[Target pointing data]

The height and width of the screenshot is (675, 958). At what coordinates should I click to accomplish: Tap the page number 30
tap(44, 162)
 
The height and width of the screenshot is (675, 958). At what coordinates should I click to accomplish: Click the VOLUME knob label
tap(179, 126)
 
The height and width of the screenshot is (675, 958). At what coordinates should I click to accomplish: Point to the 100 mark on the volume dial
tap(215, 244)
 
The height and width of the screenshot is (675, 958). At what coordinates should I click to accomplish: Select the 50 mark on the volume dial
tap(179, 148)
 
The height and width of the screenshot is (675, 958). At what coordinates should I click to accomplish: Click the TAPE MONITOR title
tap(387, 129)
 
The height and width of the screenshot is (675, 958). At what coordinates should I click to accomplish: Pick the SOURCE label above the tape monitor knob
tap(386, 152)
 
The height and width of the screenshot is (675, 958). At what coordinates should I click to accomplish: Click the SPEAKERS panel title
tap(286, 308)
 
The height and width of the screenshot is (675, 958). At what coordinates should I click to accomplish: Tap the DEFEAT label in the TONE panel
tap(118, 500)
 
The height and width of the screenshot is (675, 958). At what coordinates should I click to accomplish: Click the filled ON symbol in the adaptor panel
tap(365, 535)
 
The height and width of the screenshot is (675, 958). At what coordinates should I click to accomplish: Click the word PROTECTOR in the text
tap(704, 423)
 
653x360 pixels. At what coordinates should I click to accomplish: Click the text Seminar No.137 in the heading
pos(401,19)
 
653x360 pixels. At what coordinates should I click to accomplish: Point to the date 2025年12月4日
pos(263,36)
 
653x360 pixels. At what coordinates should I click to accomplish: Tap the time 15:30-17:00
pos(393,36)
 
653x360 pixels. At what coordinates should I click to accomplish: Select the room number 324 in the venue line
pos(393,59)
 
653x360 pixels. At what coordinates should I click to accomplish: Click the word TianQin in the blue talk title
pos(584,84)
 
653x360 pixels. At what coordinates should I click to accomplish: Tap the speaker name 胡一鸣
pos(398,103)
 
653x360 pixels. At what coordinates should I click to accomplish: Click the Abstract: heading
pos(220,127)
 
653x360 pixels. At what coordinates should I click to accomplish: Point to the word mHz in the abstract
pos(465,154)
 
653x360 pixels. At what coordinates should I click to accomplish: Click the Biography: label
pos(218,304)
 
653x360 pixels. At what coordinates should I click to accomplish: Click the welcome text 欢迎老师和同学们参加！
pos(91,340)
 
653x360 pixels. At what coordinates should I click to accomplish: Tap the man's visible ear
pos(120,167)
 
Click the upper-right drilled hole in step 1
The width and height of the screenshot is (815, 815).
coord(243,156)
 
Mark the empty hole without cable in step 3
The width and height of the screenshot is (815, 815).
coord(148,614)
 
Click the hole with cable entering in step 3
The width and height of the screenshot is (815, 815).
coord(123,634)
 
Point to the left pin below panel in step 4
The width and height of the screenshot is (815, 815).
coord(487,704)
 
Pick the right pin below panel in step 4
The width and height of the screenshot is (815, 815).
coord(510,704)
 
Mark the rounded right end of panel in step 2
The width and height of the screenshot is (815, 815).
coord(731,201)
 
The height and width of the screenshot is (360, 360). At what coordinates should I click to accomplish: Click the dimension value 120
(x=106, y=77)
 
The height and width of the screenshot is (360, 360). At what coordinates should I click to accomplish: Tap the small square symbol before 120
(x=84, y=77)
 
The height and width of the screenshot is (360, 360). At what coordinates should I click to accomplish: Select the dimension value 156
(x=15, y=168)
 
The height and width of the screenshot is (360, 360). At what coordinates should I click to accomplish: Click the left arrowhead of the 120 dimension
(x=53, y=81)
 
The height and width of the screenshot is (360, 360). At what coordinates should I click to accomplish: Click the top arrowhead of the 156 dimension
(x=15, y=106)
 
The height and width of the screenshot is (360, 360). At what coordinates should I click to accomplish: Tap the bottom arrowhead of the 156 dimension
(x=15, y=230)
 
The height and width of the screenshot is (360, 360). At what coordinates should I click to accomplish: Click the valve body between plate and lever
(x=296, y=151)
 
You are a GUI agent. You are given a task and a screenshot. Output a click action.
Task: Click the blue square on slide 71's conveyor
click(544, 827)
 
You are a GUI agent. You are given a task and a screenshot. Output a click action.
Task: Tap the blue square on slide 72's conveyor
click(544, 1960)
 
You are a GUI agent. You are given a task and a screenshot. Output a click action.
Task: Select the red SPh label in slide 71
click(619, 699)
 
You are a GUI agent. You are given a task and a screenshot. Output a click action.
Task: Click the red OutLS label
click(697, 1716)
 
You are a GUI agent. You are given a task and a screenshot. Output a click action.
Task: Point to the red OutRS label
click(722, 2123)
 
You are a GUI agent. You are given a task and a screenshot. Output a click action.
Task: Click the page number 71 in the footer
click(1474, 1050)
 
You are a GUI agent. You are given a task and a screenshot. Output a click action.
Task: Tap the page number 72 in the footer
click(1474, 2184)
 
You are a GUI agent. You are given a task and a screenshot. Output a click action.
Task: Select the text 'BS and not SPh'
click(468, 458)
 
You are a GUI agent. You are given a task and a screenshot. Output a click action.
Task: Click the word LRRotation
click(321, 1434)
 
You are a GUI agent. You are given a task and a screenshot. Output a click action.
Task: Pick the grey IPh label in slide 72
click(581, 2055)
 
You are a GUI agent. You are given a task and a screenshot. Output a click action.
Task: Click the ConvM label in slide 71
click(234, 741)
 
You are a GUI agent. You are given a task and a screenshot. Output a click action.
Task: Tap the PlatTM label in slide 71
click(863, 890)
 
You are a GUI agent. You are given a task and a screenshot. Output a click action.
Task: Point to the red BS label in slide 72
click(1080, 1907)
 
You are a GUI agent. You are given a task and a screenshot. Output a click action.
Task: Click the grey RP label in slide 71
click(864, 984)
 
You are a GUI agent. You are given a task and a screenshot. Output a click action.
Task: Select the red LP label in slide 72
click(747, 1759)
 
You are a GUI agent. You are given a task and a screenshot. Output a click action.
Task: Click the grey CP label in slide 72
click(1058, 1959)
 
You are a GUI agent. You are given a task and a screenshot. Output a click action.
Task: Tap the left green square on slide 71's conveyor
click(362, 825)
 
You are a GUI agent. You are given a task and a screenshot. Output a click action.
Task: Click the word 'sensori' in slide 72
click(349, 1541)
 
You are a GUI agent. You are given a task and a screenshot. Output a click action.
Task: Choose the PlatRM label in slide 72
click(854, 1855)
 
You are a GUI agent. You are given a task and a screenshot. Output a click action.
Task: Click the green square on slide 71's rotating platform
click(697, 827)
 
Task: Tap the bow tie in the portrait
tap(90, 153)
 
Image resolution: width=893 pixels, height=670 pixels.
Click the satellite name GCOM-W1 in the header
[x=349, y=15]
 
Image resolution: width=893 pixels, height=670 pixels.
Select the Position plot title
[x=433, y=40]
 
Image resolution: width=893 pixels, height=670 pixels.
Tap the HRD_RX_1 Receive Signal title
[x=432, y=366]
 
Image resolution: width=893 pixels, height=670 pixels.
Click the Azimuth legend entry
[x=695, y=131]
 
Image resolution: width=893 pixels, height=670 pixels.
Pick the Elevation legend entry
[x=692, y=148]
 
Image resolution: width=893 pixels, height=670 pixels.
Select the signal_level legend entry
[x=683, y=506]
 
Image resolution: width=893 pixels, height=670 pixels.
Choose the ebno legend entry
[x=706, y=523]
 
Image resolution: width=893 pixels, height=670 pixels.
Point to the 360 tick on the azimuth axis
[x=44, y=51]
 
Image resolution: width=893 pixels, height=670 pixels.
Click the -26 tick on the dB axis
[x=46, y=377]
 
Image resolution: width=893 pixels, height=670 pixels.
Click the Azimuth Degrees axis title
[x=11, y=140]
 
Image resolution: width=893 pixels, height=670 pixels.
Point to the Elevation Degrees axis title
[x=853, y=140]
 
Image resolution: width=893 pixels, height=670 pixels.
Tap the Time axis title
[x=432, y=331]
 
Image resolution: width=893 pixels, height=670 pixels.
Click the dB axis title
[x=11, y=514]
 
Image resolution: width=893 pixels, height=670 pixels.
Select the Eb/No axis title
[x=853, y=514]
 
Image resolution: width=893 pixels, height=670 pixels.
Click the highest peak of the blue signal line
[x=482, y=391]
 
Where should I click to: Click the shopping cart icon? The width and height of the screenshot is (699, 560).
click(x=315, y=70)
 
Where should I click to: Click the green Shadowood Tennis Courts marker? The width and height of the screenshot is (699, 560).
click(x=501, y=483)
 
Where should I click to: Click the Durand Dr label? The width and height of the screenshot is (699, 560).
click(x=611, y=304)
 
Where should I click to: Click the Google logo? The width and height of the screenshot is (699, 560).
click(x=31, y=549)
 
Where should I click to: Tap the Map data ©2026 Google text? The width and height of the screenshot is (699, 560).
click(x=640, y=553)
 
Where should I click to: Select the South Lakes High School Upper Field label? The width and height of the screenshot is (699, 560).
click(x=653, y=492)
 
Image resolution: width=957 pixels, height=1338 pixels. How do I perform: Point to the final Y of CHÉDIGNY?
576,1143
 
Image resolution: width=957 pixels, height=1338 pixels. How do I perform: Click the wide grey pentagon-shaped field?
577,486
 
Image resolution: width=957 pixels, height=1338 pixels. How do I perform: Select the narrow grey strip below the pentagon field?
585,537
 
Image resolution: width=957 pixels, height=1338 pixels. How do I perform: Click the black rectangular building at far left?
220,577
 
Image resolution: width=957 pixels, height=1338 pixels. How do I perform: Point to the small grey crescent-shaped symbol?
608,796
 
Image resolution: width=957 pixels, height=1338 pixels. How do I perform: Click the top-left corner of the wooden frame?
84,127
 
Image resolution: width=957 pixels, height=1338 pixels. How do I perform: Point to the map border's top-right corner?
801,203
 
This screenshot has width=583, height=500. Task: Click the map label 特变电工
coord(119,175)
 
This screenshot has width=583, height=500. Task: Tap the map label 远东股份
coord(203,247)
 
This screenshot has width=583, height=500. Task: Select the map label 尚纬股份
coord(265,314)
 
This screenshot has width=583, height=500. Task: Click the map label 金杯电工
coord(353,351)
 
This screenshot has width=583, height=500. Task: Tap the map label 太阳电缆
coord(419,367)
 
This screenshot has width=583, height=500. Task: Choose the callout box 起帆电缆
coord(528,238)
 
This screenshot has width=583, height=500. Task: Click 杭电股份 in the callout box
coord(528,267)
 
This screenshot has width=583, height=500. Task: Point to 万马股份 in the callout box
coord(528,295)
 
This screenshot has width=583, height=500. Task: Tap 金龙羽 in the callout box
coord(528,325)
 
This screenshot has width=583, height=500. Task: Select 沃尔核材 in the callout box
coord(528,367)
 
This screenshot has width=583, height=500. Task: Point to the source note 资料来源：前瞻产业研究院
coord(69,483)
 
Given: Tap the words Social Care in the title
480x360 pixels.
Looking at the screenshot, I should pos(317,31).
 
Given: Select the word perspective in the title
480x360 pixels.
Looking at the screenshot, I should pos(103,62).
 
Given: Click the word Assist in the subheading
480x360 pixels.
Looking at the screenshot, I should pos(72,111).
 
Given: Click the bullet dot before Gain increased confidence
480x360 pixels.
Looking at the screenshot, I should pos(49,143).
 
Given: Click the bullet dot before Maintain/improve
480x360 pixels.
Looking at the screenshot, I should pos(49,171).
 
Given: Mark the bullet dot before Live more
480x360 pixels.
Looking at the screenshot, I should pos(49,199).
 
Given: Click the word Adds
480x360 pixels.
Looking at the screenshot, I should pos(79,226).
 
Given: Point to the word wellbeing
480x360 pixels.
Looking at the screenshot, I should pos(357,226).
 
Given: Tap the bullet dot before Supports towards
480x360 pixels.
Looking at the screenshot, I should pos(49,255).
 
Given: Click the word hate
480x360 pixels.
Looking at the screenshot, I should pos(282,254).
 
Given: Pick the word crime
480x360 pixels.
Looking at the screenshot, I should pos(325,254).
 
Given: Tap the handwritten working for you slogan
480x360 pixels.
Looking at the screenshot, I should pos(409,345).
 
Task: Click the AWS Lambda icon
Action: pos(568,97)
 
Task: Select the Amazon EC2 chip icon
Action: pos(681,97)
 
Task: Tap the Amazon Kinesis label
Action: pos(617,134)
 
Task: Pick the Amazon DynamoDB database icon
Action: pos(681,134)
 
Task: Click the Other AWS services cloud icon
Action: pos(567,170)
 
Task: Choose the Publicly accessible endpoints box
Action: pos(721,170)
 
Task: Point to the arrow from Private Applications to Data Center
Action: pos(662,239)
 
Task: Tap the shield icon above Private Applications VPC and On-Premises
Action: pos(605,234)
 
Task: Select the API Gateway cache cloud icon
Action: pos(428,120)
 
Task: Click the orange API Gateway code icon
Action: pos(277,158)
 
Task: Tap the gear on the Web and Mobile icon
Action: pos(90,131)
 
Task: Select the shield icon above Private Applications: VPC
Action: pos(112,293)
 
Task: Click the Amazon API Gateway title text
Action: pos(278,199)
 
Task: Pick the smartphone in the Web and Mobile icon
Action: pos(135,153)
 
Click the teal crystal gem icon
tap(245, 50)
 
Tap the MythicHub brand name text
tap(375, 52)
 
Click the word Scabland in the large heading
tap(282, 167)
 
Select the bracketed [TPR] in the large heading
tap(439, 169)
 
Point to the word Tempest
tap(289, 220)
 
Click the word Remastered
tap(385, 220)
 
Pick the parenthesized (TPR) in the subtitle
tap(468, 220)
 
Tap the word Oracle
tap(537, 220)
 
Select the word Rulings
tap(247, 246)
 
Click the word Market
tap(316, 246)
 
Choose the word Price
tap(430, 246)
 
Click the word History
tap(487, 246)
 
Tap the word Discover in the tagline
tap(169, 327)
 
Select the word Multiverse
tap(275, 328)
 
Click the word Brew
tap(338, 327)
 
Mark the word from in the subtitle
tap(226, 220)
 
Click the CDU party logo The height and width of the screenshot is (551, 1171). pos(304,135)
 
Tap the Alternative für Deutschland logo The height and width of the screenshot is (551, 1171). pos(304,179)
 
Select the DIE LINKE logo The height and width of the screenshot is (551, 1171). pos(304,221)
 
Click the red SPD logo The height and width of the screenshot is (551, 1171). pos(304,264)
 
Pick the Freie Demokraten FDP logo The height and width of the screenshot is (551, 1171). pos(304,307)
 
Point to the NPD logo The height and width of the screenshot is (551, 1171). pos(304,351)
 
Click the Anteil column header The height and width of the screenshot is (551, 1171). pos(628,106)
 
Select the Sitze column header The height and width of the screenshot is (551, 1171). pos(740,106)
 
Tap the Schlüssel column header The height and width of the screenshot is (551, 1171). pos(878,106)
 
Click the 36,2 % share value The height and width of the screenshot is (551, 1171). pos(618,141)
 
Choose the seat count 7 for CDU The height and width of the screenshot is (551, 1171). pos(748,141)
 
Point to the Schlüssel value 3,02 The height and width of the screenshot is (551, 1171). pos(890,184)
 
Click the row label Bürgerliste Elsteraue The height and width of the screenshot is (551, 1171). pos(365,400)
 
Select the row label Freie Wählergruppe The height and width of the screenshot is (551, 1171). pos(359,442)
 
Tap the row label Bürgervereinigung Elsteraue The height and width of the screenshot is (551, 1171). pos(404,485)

▸ STATED PROBLEM
Pick out every line above that contains the string "Gateway", and copy each one. Case counts.

▸ SOLVED EXERCISE
Task: Select the API Gateway cache cloud icon
Task: Click the orange API Gateway code icon
Task: Click the Amazon API Gateway title text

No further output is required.